Im Verlauf der Römischen Kaiserzeit verlor die Unterscheidung zwischen den verschiedenen rechtlichen Siedlungs- und Personenkategorien zunehmend an Bedeutung. Aus diesem Grund scheinen die Civitas und die Colonia schließlich zusammengelegt worden zu sein. Wann das geschah, ist unklar; teilweise wird das mittlere 2. Jahrhundert angenommen. Eine Forschungshypothese besagt weiter, dass diese Zusammenlegung sich am Wandel des Stadtnamens von „Augusta Raurica“ zu „Augusta Rauricorum“ ablesen lässt.[6]

Mitte des 3. Jahrhunderts kam es zum Limesfall, woraufhin die Civitas Rauricorum zur Grenzregion des Römischen Reiches wurde. Kaiser Diokletian (regierte 284–305) ordnete eine Verwaltungsreform an, wobei die Civitas der neuen Provinz Maxima Sequanorum zugeschlagen wurde.

Aufgrund vermehrter Germaneneinfälle wurde während der Regierungszeit von Kaiser Valentinian I. (364–375) der Rheinlimes militärisch ausgebaut. Hierzu zählten im Raum der Rauriker die Kastelle in Breisach (Mons Brisiacus), Biesheim (Argentovaria), Horbourg, Illzach (Uruncis), Kembs (Cambete), Basel (Basilia), Kaiseraugst (Castrum Rauracense) und Frick (Ferraricia).

Literatur

  • Regula Frei-Stolba: Recherches sur les institutions de Nyon, Augst et Avenches. In: Monique Dondin-Payre, Marie-Thérèse Raepsaet-Charlier (Hrsg.): Cités, municipes, colonies. Les processus de municipalisation en Gaule et en Germanie sous le Haut Empire romain. Publications de la Sorbonne, Paris 1999, ISBN 2-85944-364-9, S. 29–95 (online).

Einzelnachweise

  1. Margot Klee: Germania Superior.

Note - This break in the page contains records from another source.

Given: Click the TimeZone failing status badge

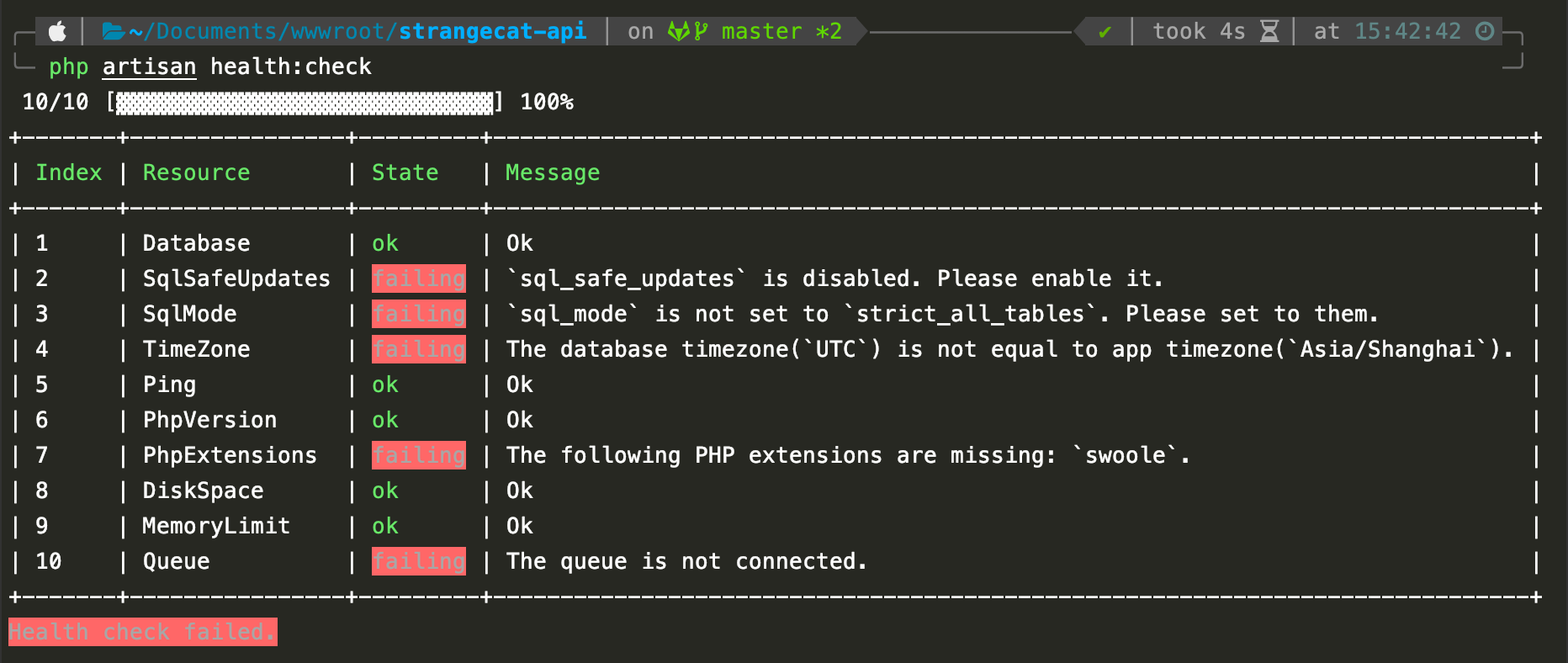Looking at the screenshot, I should (x=419, y=349).
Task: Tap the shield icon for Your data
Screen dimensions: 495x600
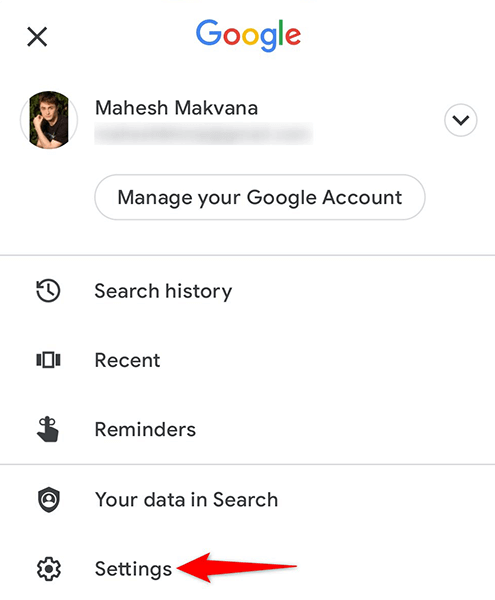Action: [49, 499]
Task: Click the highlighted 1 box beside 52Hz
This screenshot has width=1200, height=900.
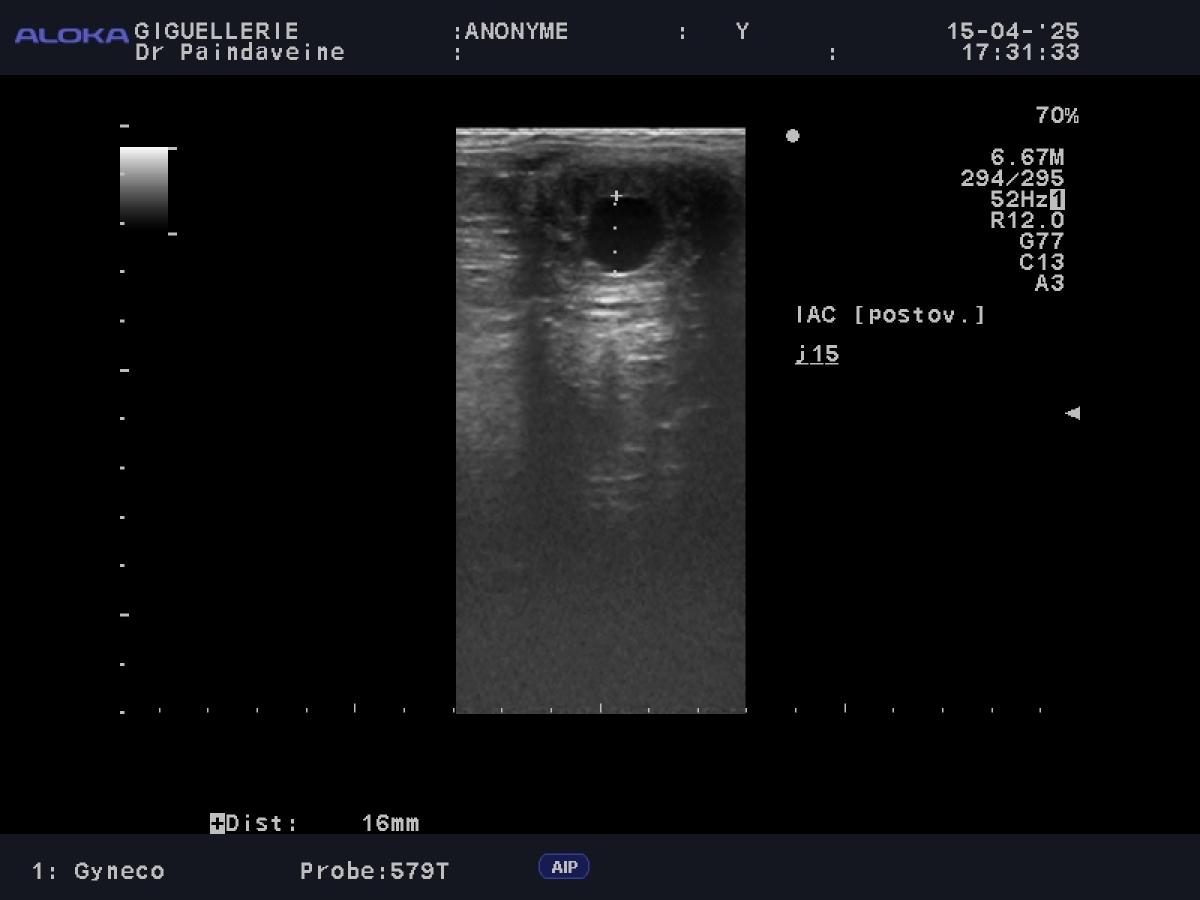Action: pos(1057,200)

Eine römische Provinz in Frankreich, Deutschland und der Schweiz. Pustet, Regensburg 2013, ISBN 978-3-7917-2367-9, S. 93.
  2. Eintrag zum Leugenstein in der Epigraphischen Datenbank Heidelberg.
  3. Pascal Flotté et al.: Les agglomérations antiques d’Alsace. In: Bilan Scientifique de la Région Alsace. Hors série 2/2 Périodes historiques. Direction Régionale des Affaires Culturelles, 2006, ISBN 2-11-096391-3.
  4. Regula Frei-Stolba: Recherches sur les institutions de Nyon, Augst et Avenches. In: Monique Dondin-Payre, Marie-Thérèse Raepsaet-Charlier (Hrsg.): Cités, municipes, colonies. Les processus de municipalisation en Gaule et en Germanie sous le Haut Empire romain. Publications de la Sorbonne, Paris 1999, ISBN 2-85944-364-9, S. 29–95 (online, hier Absatz 53).
  5. Plinius der Ältere, Naturalis historia 4,106. Siehe dazu Ludwig Berger: Testimonien für die Namen von Augst und Kaiseraugst von den Anfängen bis zum Ende des ersten Jahrtausends. In: Peter-Andrew Schwarz, Ludwig Berger (Hrsg.): Tituli Rauracenses 1. Testimonien und Aufsätze. Zu den Namen und ausgewählten Inschriften von Augst und Kaiseraugst (= Forschungen in Augst. Band 29). Römerstadt Augusta Raurica, Augst 2000, ISBN 3-7151-0029-X, S. 13–39, hier S. 22 (PDF).
  6. Ludwig Berger: Testimonien für die Namen von Augst und Kaiseraugst von den Anfängen bis zum Ende des ersten Jahrtausends. In: Peter-Andrew Schwarz, Ludwig Berger (Hrsg.): Tituli Rauracenses 1. Testimonien und Aufsätze. Zu den Namen und ausgewählten Inschriften von Augst und Kaiseraugst (= Forschungen in Augst. Band 29). Römerstadt Augusta Raurica, Augst 2000, ISBN 3-7151-0029-X, S. 13–39, hier S. 25–28.